L’avvocata Pilar Castiglia le ha domandato: «Ricorda se piangeva?». La testimone: «Piangeva. Simona non ha mai pianto nella sua vita. E quel giorno piangeva». Ma non ricorda altro. A quel punto l’avvocata Castiglia le legge le dichiarazioni che fece all’epoca, quando fu sentita a sommarie informazioni: «Mentre piangeva, fatto strano, perché non l’aveva mai vista piangere, poiché di carattere molto forte, minacciò i suoi genitori di volerli ammazzare, e di volere andare via di casa». Non se lo ricorda più. Ma è fisiologico, perché dopo trent’anni è difficile ricordate fatti e circostanze. Per questo motivo l’avvocata Castiglia ha chiesto l’acquisizione del verbale di sommarie informazioni. Ma il Pm non ha dato il consenso all’acquisizione di atti del suo ufficio. Un’occasione persa, perché evidentemente sarebbero di maggiore aiuto alla ricerca della verità rispetto alle testimonianze, in alcuni casi confuse e approssimative.

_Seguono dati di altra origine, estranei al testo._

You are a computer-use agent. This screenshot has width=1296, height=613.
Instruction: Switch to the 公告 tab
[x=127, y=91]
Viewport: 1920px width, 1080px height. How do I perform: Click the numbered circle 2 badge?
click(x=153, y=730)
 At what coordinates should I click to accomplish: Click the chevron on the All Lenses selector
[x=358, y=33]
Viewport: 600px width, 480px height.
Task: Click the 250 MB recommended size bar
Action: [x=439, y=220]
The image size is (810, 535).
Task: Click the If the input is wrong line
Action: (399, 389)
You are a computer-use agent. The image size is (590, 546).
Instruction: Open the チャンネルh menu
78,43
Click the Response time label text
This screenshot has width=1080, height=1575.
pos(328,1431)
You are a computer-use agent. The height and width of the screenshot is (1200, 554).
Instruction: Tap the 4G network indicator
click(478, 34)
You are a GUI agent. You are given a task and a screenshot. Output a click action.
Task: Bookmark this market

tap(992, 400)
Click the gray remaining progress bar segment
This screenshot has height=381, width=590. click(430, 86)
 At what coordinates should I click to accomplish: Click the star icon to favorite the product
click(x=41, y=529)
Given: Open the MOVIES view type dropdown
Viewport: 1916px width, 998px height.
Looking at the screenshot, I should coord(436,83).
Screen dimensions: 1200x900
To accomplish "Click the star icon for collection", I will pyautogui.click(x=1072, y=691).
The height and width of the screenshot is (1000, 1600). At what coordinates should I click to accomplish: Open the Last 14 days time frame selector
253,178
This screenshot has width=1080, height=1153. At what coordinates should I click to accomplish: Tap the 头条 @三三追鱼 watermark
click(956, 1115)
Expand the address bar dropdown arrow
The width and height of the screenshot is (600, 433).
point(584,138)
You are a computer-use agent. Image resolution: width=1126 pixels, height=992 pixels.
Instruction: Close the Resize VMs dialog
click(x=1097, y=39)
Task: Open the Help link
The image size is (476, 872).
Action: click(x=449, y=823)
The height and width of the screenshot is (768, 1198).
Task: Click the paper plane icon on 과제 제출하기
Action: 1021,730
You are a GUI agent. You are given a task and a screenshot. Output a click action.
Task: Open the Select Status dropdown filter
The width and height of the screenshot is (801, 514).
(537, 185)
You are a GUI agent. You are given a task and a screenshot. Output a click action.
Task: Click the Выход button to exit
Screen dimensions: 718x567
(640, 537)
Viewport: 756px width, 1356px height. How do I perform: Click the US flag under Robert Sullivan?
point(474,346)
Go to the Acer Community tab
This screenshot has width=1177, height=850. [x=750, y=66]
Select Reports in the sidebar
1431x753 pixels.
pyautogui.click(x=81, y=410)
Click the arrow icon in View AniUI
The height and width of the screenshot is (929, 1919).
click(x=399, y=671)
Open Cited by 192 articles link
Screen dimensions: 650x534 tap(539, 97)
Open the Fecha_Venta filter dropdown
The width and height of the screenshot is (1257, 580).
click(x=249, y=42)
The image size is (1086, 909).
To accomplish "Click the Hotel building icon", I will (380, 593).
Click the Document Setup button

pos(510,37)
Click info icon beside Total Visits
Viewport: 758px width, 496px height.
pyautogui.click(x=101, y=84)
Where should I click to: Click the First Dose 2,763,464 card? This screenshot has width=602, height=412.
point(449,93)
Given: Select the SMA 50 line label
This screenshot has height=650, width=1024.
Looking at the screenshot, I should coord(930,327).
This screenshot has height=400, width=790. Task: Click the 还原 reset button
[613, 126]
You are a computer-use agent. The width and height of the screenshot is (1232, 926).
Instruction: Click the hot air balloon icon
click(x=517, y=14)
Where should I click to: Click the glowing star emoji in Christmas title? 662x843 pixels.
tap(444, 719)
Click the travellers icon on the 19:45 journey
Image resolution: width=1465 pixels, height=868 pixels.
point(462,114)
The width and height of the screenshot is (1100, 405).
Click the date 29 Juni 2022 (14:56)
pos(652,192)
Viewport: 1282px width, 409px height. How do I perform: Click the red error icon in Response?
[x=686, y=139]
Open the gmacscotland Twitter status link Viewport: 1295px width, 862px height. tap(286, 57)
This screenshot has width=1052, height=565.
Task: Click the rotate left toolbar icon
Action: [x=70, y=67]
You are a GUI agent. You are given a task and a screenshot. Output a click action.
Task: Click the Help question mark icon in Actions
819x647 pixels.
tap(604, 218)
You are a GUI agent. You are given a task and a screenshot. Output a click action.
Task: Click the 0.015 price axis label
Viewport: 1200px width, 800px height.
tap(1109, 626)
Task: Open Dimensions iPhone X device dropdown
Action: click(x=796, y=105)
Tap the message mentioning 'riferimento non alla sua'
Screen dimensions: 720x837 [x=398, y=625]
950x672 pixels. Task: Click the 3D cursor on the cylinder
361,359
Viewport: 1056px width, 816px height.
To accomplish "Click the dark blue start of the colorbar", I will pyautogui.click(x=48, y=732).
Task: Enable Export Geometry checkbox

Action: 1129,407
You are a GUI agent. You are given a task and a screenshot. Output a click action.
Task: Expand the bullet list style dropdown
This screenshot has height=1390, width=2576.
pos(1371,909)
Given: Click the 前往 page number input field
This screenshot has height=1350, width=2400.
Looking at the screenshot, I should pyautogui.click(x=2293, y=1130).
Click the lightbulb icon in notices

Comunque sia, dall’ultima udienza emerge che la 17enne Simona voleva andarsene di casa. Questo fa il paio con l’udienza precedente: è emersa una annotazione di servizio, dove l’assistente capo, addetto alla squadra di polizia giudiziaria, riferisce che il 18 settembre apprende dal padre di Simona Floridia che quest’ultima era stata notata, verso le ore 11 e 30 del mattino stesso, nei pressi della stazione ferroviaria. Un fatto riferitegli da un collega della Polfer. Non è poco. Vuol dire che due giorni dopo la data ufficiale della scomparsa, poi si sarebbe recata alla stazione. Per andare dove? Non lo potremo sapere mai. Anche perché, così è emerso nell’udienza precedente, l’allora uomo della Polfer ha deposto spiegando di non aver accertato se a quell’ora passassero treni e dove andassero. Non è stata nemmeno diramata la foto di Simona alle stazioni collegate con quella di Caltagirone.

Diventa sempre più difficile condannare oltre ogni ragionevole dubbio un uomo, oggi 47enne, che rischia di finire il resto della sua vita in carcere, perché – secondo l’accusa – dopo un giro in vespa avrebbe, al culmine di un litigio, gettato da un dirupo Simona Floridia. Lui stesso, come già testimoniò all’epoca della scomparsa, avrebbe invece, dopo un giro, riaccompagnato la ragazza in centro, vicino ad un bar e poi non l’avrebbe più rivista. Eppure, ora è agli atti una annotazione di servizio dove si scopre che Simona è stata vista alla stazione due giorni dopo il presunto omicidio. Non solo. All’ultima udienza è emerso – grazie alla testimonianza resa da una sua amica - che la ragazza aveva annunciato, piangendo, che voleva andarsene via di casa. Ricordiamo che Floridia era una ragazza suggestionabile e trovava conforto nel mondo dell’occulto, all’epoca un sottobosco molto diffuso nella sua zona in provincia di Catania.